FERC did not address the consumer groups’ claim that GIC was overpaying for the stake in return for “lucrative, above-market dividends.” It said that assumption was beyond the scope of the proceeding.

The commission also batted away consumer groups’ complaints that Duke and GIC were structuring the transaction to deliberately avoid the IURC’s regulatory review. It said it found “no evidence that either state or federal regulation will be impaired” by the sale and pointed out that Indiana’s commission had not raised any concerns.

NC Legislators Join Call for Southeast Technical Conference

A group of North Carolina lawmakers have asked FERC to convene a technical conference to “investigate wholesale market reform in the Southeast United States,” joining the chorus of critics of the proposed Southeast Energy Exchange Market (SEEM) (ER21-1111, et al.)

The SEEM proposal is backed by more than a dozen utilities and cooperatives in the Southeast, including Southern Co. (NYSE:SO), Duke Energy (NYSE:DUK) and the Tennessee Valley Authority. Sponsors claim the planned expansion of bilateral trading in 11 Southeastern states will reduce trading friction by introducing automation, eliminating transmission rate pancaking, and allowing 15-minute energy transactions. Proponents also claim the market will promote the integration of renewable resources such as wind and solar.

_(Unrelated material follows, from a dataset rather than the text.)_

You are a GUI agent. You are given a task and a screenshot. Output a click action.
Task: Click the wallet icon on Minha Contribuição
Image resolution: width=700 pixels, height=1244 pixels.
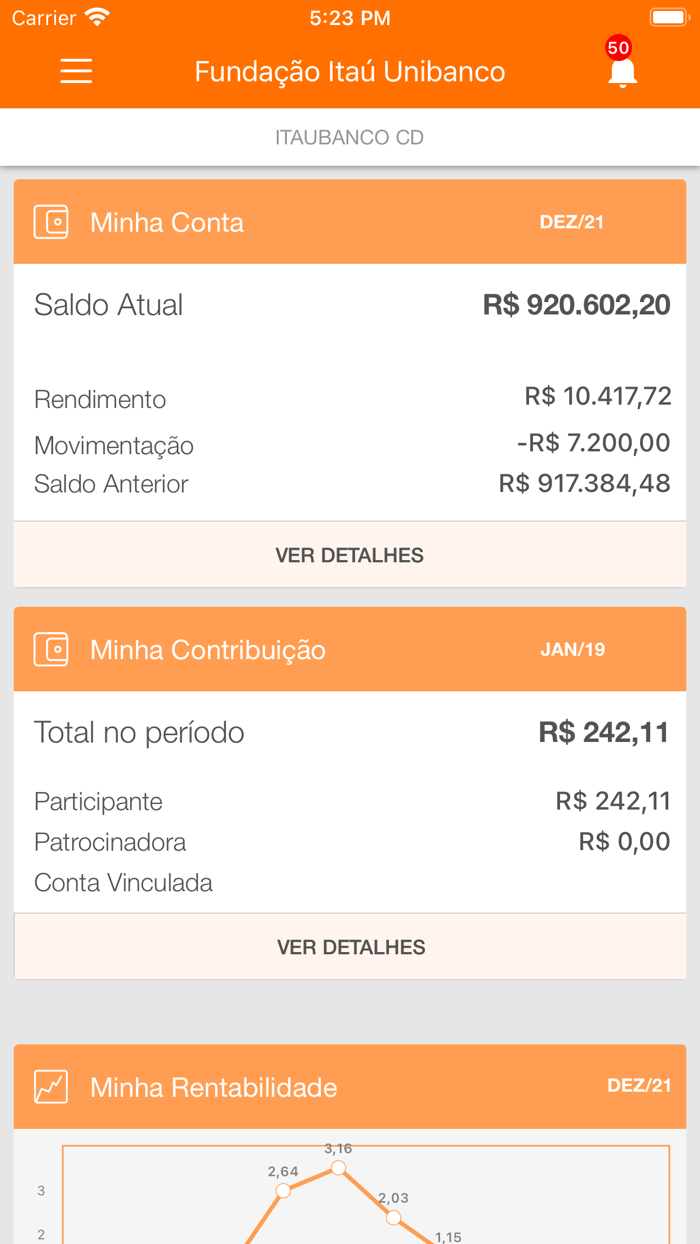(x=51, y=649)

In a letter dated March 15 but filed on Wednesday, the 17 members of the state House of Representatives — all Democrats — said the SEEM sponsors “have provided no evidence that the proposed arrangement will lower energy prices, increase the adoption of renewable energy, or improve system reliability.”

“In fact, the proposal limits independent renewable energy producer participation, decreases already limited transparency in the utilities’ operation, and may increase the utilities’ ability to harm other market participants,” the letter said.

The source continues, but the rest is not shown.